The last time I wrote on this subject I posted photos of some of the properties on the newspaper’s Facebook page, and 99.9% of the comments were 110% in favor of the city’s actions; however, the very first comment posted, and the only negative one, hit a nerve with me. That comment, posted under the Marianna property, read, “If people would mind their own business they wouldn’t have to worry about what other people’s property looks like.”
I take great pride in my community and I know that each of you do as well. It is imperative that we take an active part in eliminating the bad and accentuating the good in this lovely place we are so very fortunate to call home. After reading that comment to our Facebook post, it made me think of a statement in the Declaration of Independence. “When a long train of abuses and usurpations, pursuing invariably the same object, evinces a design to reduce them under absolute despotism, it is their right, it is their duty, to throw off such government, and to provide new guards for their future security.” In other words, “If there’s something wrong, those who have the ability to take action have the responsibility to take action.”
We have identified one something that is wrong in our community in these blighted properties. Let’s combine our efforts and our abilities, get behind our city leaders and share the responsibility of doing something about it – now!
As stated appropriately almost two years ago by Councilman Mitchell Blanks, “The purpose of the city’s efforts to clean up the blighted properties is not to place a hardship on our citizens and we, the council, hope that property owners will voluntarily repair or demolish any structures that are deemed blighted or allow our fire department to burn such structures that meet the criteria for officer training.  However, if the property owner does not take action to address the issue, we will.”
Where is our community pride? The blighted property eyesores dotting the lovely landscape of this community are unacceptable to me as a citizen, and from comments I have heard on the streets, it is to you as well.
This is our community; we are proud of it and each and every one of us would like to make it the very best it can be. Let’s turn our pride up a notch or two and work together to make the elimination of the city’s blighted properties a priority and a reality.
Let’s stop living with the problem and start actively doing something about it. Ride around town and make yourself a list of the blighted properties that need to be fixed and placed on the city’s take action now list.
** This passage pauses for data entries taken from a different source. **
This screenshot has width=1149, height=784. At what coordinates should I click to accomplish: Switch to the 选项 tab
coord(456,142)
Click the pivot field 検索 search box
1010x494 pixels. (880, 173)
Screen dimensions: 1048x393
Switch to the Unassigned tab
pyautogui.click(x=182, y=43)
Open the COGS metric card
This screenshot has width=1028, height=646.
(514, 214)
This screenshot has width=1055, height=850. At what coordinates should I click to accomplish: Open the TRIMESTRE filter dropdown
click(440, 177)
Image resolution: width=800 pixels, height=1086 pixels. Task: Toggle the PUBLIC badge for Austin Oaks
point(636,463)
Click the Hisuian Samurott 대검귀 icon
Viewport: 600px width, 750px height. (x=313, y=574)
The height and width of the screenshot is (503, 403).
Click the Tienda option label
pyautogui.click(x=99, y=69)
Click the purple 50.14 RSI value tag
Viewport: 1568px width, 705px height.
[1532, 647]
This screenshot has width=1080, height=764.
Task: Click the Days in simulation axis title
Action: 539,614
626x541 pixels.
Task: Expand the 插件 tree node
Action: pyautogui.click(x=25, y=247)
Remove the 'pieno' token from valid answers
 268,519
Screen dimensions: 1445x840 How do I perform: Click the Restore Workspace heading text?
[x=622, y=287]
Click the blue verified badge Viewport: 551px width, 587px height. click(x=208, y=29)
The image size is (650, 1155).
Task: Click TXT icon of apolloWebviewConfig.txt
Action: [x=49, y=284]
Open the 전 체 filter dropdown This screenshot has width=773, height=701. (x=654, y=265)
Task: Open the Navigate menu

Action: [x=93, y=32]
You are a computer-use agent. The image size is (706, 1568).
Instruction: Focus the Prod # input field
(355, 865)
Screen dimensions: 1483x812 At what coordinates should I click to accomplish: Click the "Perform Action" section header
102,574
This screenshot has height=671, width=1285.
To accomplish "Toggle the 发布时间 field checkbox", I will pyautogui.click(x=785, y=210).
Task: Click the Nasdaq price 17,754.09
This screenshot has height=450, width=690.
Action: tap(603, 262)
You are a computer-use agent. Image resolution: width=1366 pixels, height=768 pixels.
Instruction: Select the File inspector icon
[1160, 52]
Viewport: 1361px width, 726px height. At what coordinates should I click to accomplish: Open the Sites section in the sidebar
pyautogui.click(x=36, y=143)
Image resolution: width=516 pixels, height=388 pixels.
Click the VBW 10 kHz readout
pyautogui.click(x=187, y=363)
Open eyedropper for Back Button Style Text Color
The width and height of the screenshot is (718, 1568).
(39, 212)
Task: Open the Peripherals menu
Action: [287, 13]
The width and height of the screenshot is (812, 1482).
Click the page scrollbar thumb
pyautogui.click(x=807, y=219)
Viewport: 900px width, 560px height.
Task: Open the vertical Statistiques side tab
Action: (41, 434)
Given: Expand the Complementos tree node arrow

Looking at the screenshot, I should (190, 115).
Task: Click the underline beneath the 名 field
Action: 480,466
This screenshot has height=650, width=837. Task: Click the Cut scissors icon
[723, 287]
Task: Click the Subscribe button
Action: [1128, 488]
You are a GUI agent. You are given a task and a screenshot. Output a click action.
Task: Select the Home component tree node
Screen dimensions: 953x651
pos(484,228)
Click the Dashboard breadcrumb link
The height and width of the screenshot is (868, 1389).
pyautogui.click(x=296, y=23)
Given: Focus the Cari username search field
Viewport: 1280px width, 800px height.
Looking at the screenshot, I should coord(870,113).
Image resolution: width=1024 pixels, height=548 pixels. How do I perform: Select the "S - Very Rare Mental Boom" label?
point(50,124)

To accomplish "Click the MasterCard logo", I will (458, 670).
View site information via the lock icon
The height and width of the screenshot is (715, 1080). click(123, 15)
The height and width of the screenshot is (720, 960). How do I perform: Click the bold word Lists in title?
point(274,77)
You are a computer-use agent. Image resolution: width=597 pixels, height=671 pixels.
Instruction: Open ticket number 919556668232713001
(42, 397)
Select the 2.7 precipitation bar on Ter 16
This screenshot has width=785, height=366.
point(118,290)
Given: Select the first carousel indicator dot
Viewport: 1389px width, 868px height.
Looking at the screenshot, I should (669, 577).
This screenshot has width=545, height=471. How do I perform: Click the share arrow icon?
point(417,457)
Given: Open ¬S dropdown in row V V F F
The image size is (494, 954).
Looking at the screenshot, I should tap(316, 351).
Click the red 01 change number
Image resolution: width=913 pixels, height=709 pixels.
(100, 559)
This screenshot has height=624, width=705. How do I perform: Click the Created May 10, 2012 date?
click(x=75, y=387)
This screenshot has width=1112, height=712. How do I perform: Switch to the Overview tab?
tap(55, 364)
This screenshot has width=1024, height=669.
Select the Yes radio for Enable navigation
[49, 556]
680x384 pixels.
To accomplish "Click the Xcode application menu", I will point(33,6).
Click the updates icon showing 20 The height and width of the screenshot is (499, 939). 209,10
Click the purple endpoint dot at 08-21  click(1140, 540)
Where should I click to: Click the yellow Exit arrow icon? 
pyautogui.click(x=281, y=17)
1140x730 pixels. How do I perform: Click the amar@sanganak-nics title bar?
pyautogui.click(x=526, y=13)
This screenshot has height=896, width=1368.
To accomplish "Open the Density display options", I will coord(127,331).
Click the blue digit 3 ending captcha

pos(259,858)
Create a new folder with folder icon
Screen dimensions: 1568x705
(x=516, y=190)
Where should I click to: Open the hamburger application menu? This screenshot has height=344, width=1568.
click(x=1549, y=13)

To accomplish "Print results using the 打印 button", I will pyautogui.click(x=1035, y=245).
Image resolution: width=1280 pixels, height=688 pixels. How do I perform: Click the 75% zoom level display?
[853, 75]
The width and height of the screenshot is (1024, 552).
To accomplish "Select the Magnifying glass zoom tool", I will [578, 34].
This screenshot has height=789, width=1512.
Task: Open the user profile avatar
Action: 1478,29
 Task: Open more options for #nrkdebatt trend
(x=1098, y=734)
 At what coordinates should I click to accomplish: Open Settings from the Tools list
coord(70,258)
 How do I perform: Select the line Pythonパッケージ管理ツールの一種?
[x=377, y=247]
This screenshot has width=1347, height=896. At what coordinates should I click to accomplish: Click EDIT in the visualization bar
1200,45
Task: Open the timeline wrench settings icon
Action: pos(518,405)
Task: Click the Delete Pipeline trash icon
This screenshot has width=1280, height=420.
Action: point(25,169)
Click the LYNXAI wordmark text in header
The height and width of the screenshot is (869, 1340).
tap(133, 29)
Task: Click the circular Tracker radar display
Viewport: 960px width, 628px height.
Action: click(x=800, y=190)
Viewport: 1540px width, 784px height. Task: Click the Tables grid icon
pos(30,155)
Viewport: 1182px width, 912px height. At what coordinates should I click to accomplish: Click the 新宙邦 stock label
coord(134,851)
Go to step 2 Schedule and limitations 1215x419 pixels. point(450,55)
Then call in those addresses to the Donalsonville Police Department at 229-524-2175 or email them to the Donalsonville News at news@donalsonvillenews.com
When you have a chance to see Mayor Dan Ponder, Interim City Manager Dan Bollinger or any city council-person, thank them for their pride, their commitment and their efforts in the campaign to clean up our community. Let’s thank them face-to-face, again and again, until there is not one blighted property left standing in this community to dim our pride in it.